Bone lesion score - a  predictor of success of radionuclide therapy in skeletal metastasis (#779)

Ghazal Jameel 1 , Shabana Saeed 1 , Shazia Fatima 1 , Javaid Irfan 1
  1. Nuclear Medicine Oncology and Radiotherapy Institute -Islamabad -Pakistan, Islamabad, Pakistan

Background:Pain from skeletal metastases represents a complication of breast and prostate carcinoma. Bone-seeking radionuclides can target osteoblastic lesions to offer palliation but produce marrow toxicity. Thus radionuclide therapy, a needs to be administered according to a selection criterion. To set a logical criterion - bone lesion scoring system is devised, that is calculated by quantifying the pretherapy bone scan. 

Aim:To device a quantitative method to predict the efficacy of radionuclide therapy for bone pain palliation.
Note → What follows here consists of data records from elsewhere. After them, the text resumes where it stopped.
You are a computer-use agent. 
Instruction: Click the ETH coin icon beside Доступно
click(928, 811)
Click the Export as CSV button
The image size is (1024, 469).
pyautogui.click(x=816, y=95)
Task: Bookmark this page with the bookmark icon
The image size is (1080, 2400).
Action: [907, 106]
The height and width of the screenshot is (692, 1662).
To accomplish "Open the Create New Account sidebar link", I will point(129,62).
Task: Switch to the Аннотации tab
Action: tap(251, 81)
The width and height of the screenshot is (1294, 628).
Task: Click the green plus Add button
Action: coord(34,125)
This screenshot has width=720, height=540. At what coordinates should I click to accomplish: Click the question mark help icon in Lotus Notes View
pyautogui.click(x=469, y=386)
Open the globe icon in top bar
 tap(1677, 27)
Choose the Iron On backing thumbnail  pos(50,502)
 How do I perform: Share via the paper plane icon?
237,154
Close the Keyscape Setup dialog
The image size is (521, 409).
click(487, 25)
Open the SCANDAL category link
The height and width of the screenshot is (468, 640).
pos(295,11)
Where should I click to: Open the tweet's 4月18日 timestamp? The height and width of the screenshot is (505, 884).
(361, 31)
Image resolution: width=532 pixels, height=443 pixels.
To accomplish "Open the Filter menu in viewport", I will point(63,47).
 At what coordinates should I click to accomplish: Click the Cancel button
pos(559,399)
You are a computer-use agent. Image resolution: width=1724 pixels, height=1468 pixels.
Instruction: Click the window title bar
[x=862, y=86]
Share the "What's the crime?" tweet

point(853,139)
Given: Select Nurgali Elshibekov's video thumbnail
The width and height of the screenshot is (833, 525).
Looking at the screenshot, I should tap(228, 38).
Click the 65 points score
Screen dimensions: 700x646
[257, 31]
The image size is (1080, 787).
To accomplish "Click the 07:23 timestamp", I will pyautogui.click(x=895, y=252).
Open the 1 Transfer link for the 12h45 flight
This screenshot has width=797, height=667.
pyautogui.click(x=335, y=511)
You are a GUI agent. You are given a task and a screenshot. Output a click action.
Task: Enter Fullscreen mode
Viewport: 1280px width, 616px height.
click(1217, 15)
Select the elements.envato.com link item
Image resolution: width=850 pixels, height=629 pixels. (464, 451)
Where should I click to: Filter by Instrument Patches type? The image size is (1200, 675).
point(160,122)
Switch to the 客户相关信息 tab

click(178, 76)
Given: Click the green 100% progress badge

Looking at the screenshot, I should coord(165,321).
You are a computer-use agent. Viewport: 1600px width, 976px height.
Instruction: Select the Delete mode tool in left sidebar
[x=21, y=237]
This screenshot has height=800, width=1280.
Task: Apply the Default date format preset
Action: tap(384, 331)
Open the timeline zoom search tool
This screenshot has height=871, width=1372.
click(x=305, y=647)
Methods: 40 patients with carcinoma breast and prostate, with skeletal metastasis were enrolled. Bone lesion score was calculated on Tc MDP bone scan according to the bone lesion scoring system. Patients were injected 2600MBq of Lu-EDTMP after 1 week of bone scan and blood counts. Follow up of patients done every week to monitor pain response and hematology, monitored with the help of  visual analogue scale ( 0-10). Bone lesion Score: Skull:   0=no 1= <2, 2= >2     Spine:0=no , 1= <2 , 2= 3-5 , 3= >5         Pelvis:  0=no , 1= < 10%, 2= 10-25%, 3= >25%   Thorax:  0= no, 1= <2, 2= 3-5  , 3= >5             Extremities:0=no mets,  1= <2, 2= 3-5, 3= >5   

Results: The followup of patients after 2600 MBq Lu-EDTMP showed a better pain palliative response with initial bone lesion score of below 8. With bone lesion score of 8-10, the pain score reduction can be graded as minimal. The pain palliation was negligible in cases with bone lesion score of 11-15.  

Conclusions: Bone lesion score can be considered a predictor of success of radionuclide therapy. The patients with a score of more than 10 indicating extensive skeletal involvement should not be considered for radionuclide therapy as the risk of bone marrow suppression outweighs the palliative benefits.